The US Postal Service is moving ahead with a plan to replace its current fleet with 90% gas-powered trucks and 10% battery electric vehicles, after the Environmental Protection Agency and White House objected to the move and asked for further study of the impact of emissions.
Postmaster General Louis DeJoy reiterated that the Postal Service currently doesn’t have the funding available to increase the number of electric vehicles in its fleet.
“As we have reiterated throughout this process, our commitment to an electric fleet remains ambitious given the pressing vehicle and safety needs of our aging fleet as well as our fragile financial condition,” DeJoy, who was selected for the Postmaster General role during the Trump administration, said in a statement. “The process needs to keep moving forward.”
In a letter sent earlier this month, EPA associate administrator Vicki Arroyo said the USPS plan was “inconsistent” with clean-energy policies at state, federal and international levels, and called it a “crucial lost opportunity to more rapidly reduce the carbon footprint of one of the largest government fleets in the world.”
Brenda Mallory, chair of the White House Council of Environmental Quality, penned a separate letter urging USPS to improve its environmental review in accordance with the National Environmental Policy Act and adding that the agency could face repercussions from Congress or the courts if it failed to do so.
Despite their objections, the EPA and the White House can’t stop the USPS plan from happening; the USPS is an independent agency responsible for funding itself.
In a statement, Mark Guilfoil, vice president for supply management at USPS, said the agency “determined that EPA’s request for a supplemental [environmental impact statement] and public hearing would not add value to the Postal Service’s already year-long review,” adding that neither were legally required.

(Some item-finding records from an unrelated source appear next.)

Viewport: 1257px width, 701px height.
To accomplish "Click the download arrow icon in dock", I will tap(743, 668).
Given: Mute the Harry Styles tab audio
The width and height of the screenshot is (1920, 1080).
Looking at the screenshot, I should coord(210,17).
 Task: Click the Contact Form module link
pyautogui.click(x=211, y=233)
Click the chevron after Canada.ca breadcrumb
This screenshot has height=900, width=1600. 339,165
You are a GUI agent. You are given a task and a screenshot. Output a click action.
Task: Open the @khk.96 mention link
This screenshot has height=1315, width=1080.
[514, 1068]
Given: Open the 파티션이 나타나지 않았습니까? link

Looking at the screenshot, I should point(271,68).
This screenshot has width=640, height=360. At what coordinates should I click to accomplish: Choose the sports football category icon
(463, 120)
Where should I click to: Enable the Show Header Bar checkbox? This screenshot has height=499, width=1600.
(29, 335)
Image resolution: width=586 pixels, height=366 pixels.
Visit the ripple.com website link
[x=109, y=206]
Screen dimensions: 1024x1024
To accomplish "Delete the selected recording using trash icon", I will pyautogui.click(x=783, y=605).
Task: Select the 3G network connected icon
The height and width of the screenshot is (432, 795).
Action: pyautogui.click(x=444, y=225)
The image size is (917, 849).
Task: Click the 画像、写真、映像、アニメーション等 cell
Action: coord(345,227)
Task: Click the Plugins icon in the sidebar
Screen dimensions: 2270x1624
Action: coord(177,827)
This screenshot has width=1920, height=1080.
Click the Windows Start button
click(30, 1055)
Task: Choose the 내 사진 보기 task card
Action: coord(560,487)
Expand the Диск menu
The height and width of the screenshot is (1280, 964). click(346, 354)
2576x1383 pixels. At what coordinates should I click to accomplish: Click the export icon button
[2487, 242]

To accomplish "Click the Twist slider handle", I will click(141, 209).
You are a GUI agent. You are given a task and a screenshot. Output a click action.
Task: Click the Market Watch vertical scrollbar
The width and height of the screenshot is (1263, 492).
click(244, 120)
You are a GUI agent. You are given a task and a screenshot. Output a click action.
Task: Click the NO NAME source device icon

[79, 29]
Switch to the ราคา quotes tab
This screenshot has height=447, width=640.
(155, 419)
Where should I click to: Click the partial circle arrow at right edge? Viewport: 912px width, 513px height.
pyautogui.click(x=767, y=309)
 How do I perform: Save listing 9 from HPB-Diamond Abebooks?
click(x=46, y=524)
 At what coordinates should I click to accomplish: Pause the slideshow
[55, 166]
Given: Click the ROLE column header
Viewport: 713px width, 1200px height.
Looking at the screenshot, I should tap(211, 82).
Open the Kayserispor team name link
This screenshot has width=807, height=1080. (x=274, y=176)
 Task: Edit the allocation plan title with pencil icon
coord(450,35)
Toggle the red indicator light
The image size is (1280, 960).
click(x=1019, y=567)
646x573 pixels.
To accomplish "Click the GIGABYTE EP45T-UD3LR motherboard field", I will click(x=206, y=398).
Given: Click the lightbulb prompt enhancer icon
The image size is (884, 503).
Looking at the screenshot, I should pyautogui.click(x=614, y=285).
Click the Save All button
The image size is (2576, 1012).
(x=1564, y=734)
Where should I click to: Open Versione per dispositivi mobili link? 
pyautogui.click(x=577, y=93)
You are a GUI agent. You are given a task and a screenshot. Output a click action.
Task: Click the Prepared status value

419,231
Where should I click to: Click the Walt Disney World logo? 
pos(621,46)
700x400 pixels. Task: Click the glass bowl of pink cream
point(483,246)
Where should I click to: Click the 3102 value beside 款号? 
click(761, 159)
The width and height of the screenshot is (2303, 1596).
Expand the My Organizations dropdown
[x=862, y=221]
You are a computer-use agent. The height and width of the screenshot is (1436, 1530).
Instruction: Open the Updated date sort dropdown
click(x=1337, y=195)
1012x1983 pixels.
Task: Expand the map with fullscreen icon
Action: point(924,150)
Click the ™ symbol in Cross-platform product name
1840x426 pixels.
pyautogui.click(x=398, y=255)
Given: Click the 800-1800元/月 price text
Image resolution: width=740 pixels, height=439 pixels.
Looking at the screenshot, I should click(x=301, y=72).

USPS said it will leave some flexibility to increase the number of EVs in the fleet “as financial resources become available.”
Adrian Martinez, a senior attorney at the environmental law group Earthjustice, said environmental groups would pursue litigation to get USPS to reverse course.
“DeJoy’s environmental review is rickety, founded on suspect calculations, and fails to meet the standards of the law,” Martinez said. “We’re not done fighting this reckless decision.”
CORRECTION: This story has been updated to correct DeJoy’s connection to Trump. He was selected by the USPS Board of Governors for the Postmaster General role during the Trump administration.